• **Page text**:
------------------------------------------------------------------------

Due to our drilling success, we produced a record 7.5 Bcfe in 2003 compared to 7.2 Bcfe in 2002. At the end of 2003, we also reached a record estimated proved reserves level of 70.4 Bcfe with our 15.1 Bcfe net additions for the year, replacing 196% of our 2003 production.

In 2003, we drilled 39 wells (10.2 net), including 33 wells in the onshore Gulf Coast and six wells in the Barnett Shale play, with a success rate of 90% compared to a success rate of 85% in 2002, in which we drilled 20 wells (7.1 net), in the onshore Gulf Coast. Between January 1, 2001 and December 31, 2003, 95% of our wells drilled were exploratory and 5% were developmental.

In 2003, 97% of these wells were exploratory and 3% were developmental. In 2003, our natural gas and oil revenues reached a record level at $38.5 million, and our net income available to common shareholders was $7.2 million, or $0.50 and $0.43 per basic and fully diluted share, respectively. In 2002, our natural gas and oil revenues were $26.8 million, and our net income available to common shareholders was $4.8 million, or $0.30 and $0.26 per basic and fully diluted share, respectively. These increases in natural gas and oil revenues and net income were attributable in part to the record levels of production discussed above and to higher commodity prices.

Our financial results are largely dependent on a number of factors, including commodity prices. Commodity prices are outside of our control and historically have been and are expected to remain volatile. Natural gas prices in particular have remained volatile during the last few years. Commodity prices are affected by changes in market demands, overall economic activity, weather, pipeline capacity constraints, inventory storage levels, basis differentials and other factors. As a result, we cannot accurately predict future natural gas, natural gas liquids and crude oil prices, and therefore, cannot accurately predict revenues. Including the effects of hedging activities, our realized natural gas price was 53% higher and our realized oil price was 16% higher in 2003 than in 2002.

Because natural gas and oil prices are unstable, we periodically enter into price-risk-management transactions such as swaps, collars, futures and options to reduce our exposure to price fluctuations associated with a portion of our natural gas and oil production and to achieve a more predictable cash flow. The use of these arrangements limits our ability to benefit from increases in the prices of natural gas and oil. Our hedging arrangements may apply to only a portion of our production and provide only partial protection against declines in natural gas and oil prices.

We have continued to reinvest a substantial portion of our operating cash flows into funding our drilling program and increasing the amount of 3-D seismic data available to us. In 2004, we expect capital expenditures to be approximately $40 to $45 million, as compared to $33.4 million in 2003.

At December 31, 2003, our debt-to-total book capitalization ratio was 30.4%, a 16.7% improvement from the 36.5% ratio at the end of 2002. This improvement was primarily the result of the increased shareholders' equity from net income, a decrease in the outstanding debt on the Hibernia credit facility and a reduction in our nonrecourse note to Rocky Mountain Gas, Inc. The debt reductions are described under "--Liquidity and Capital Resources--Financing Arrangements."

------------------------------------------------------------------------

• **Required actions**:
[A] According to the 2003 natural gas and oil results summary, what does the company expect its capital expenditures to be in 2004?
[B] Write the passage that would follow the 2003 natural gas and oil results summary, beginning after its final sentence.

• **Records provided**:
------------------------------------------------------------------------

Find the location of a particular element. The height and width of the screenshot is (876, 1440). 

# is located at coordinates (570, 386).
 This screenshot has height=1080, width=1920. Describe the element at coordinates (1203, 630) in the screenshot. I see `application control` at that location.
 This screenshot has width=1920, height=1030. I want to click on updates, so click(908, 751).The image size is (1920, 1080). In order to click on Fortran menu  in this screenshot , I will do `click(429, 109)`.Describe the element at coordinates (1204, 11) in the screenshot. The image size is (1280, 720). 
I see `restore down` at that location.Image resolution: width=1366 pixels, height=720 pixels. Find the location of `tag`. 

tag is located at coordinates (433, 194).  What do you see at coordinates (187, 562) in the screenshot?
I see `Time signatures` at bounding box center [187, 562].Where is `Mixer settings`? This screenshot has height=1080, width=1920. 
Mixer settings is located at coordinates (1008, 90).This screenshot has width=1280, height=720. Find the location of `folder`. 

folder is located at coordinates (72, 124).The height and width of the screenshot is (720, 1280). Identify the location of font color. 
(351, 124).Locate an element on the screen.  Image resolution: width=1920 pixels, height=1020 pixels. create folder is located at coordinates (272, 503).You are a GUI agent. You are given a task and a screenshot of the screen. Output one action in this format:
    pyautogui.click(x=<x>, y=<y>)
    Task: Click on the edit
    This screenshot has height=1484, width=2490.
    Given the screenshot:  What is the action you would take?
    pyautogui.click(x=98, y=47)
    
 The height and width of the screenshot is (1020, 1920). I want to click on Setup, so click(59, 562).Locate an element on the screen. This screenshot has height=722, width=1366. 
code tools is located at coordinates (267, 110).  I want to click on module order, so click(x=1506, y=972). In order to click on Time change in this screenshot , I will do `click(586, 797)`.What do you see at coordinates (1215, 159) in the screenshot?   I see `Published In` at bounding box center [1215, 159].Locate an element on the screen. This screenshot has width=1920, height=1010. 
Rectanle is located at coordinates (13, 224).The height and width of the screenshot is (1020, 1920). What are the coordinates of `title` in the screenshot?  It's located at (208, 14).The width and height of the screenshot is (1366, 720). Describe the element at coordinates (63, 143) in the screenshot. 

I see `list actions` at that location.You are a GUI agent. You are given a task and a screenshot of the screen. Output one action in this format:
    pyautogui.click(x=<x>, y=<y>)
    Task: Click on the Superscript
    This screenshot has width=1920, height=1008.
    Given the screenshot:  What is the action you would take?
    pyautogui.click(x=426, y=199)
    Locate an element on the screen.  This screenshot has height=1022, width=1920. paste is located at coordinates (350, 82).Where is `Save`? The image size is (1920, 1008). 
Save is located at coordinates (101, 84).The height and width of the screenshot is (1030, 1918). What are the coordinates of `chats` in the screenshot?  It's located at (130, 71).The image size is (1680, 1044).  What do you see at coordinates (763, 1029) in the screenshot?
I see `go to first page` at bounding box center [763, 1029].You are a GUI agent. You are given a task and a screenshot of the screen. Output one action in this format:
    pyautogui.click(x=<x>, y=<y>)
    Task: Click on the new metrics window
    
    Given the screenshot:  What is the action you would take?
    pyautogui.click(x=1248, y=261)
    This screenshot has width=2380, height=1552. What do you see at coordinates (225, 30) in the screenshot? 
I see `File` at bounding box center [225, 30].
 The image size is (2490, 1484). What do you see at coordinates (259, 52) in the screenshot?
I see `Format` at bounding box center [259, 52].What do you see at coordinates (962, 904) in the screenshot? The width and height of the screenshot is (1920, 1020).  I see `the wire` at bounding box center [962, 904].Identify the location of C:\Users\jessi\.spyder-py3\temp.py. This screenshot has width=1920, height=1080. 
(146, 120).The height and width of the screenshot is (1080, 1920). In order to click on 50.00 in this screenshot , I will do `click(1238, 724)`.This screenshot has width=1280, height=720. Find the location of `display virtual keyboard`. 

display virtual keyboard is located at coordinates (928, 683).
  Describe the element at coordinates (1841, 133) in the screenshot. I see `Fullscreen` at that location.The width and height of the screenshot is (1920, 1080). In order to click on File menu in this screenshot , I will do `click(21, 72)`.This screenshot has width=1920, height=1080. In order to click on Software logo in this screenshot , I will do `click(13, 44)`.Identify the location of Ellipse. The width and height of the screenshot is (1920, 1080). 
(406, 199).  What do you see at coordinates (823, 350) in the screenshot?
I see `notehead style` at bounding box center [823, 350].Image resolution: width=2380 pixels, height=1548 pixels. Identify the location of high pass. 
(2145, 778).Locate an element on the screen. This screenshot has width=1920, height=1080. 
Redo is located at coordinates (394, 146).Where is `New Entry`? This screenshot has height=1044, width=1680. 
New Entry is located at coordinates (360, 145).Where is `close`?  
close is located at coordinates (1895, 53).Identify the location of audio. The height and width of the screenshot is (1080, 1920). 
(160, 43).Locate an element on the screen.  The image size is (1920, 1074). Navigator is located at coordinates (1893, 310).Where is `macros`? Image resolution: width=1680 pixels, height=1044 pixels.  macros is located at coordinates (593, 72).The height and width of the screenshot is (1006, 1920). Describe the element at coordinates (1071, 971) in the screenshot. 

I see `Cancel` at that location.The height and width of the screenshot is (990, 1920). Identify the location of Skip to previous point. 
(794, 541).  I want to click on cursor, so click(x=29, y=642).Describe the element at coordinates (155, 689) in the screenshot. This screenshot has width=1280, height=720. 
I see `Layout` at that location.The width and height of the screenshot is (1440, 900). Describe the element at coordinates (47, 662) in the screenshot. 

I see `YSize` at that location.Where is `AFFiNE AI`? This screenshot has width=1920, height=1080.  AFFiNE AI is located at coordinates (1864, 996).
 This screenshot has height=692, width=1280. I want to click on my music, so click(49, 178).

------------------------------------------------------------------------

• **Outputs for the tasks**:
[A] Approximately $40 to $45 million.

[B]
During the second quarter of 2001, we acquired interests in natural gas and oil leases in Wyoming and Montana in areas prospective for coalbed methane and subsequently began to drill wells on those leases. During the second quarter of 2003, we contributed our interests in certain of these leases to a newly formed company, Pinnacle Gas Resources, Inc. ("Pinnacle"). In exchange for this contribution, we received 37.5% of the common stock of Pinnacle and options to purchase additional Pinnacle common stock. We account for our interest in Pinnacle using the equity method. As a result, our contributed operations and reserves are no longer directly reflected in our financial statements. We retained our interests in approximately 189,000 gross acres in the Castle Rock project area in Montana and the Oyster Ridge project area in Wyoming. See "Business and Properties--Pinnacle Transaction" for a description of this transaction. Our discussion of future drilling and capital expenditures does not reflect operations conducted through Pinnacle.

Since our initial public offering, we have grown primarily through the exploration of properties within our project areas although we consider acquisitions from time to time and may in the future complete acquisitions that we find attractive.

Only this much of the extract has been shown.